Kansas City artist reclaims shine with new book he hopes brings 'a little joy and a little sunshine'
Even before the pandemic, Kansas City illustrator Tad Carpenter needed a respite from the doldrums. Inspired by the shimmer and promise of dawn, he embarked on a new project, and it's landed him in a sweet place under the sun.
When Kansas City illustrator and designer Tad Carpenter started his SUNday SUNS project, he had no way of knowing that six years later the project would travel around the world with him and become a book.
“When I created SUNday SUNS, it really was trying to find a way to fall in love with design again,” says Carpenter.
Carpenter runs a successful design studio with his wife, Jessica. From their brightly lit studio in the Crossroads, they create brand identities for national companies, from beer to coffee to restaurants, often incorporating bright colors and smiling faces.
But according to Carpenter, he struggled with artistic fulfillment and internal criticism.

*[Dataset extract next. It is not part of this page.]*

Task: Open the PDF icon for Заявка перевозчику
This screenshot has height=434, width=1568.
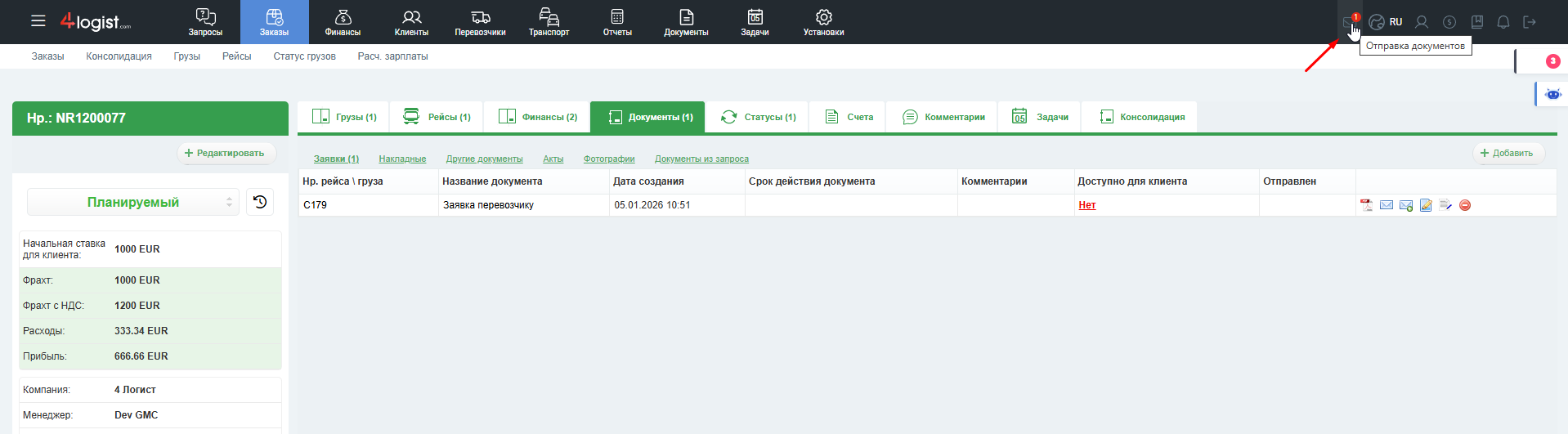Action: point(1366,205)
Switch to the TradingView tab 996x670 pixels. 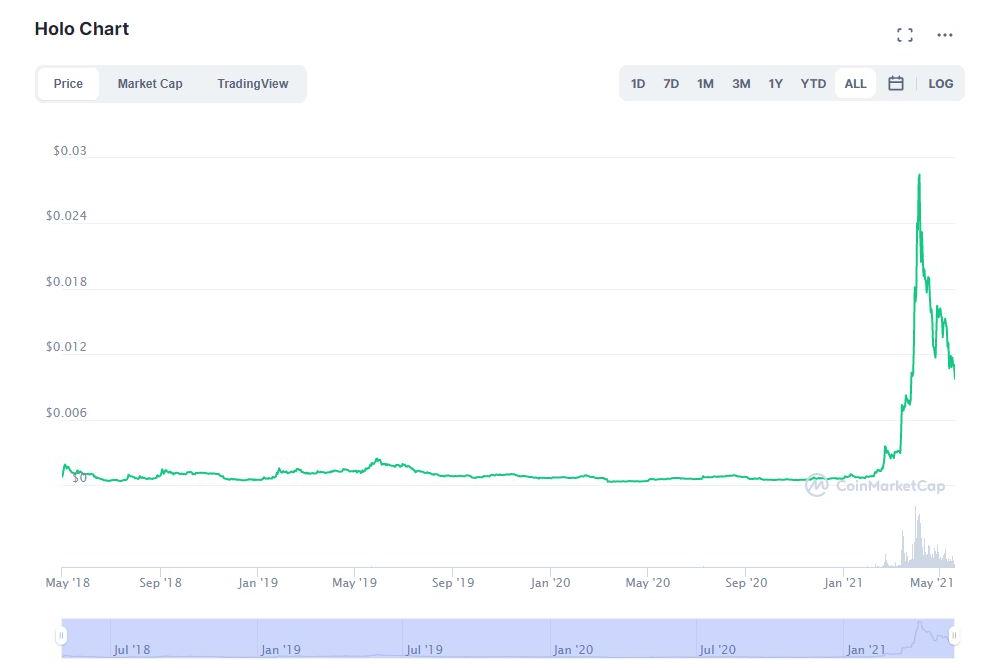coord(253,83)
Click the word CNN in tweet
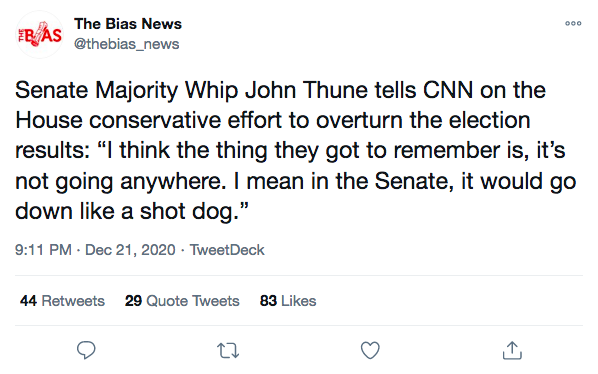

“I found myself in 2015 in a place where I was just kind of burnt out and down on just kind of everything I was working on,” says Carpenter.
One particular Sunday morning, he woke up early, intending to work on a client project and just...couldn’t.
He realized that something had to change, asking himself, "'Can I surround myself with enough positivity that I start to find myself coming out of this dark place that I was in?'”
He thought about the source of light and drew a sun. Carpenter says, “It’s a pretty loosey, goosey vague concept … the sun can mean so many things to so many people.”
That first one was a fresh-faced, sort of gear-shaped pink sun with a sweet benign smile.
Art, says Carpenter, is a wonderful form of therapy. “It’s this wonderful meditative pause for myself to create and make and not be too hung up on if it’s perfect or not perfect,” he says.
He starts each sun with pencil to paper, and each evolves from there, taking form as drawings, paintings, papier mache sculptures, wood carvings, blankets, hooked rugs, paper cuttings, posters and more. Each week is a new experiment.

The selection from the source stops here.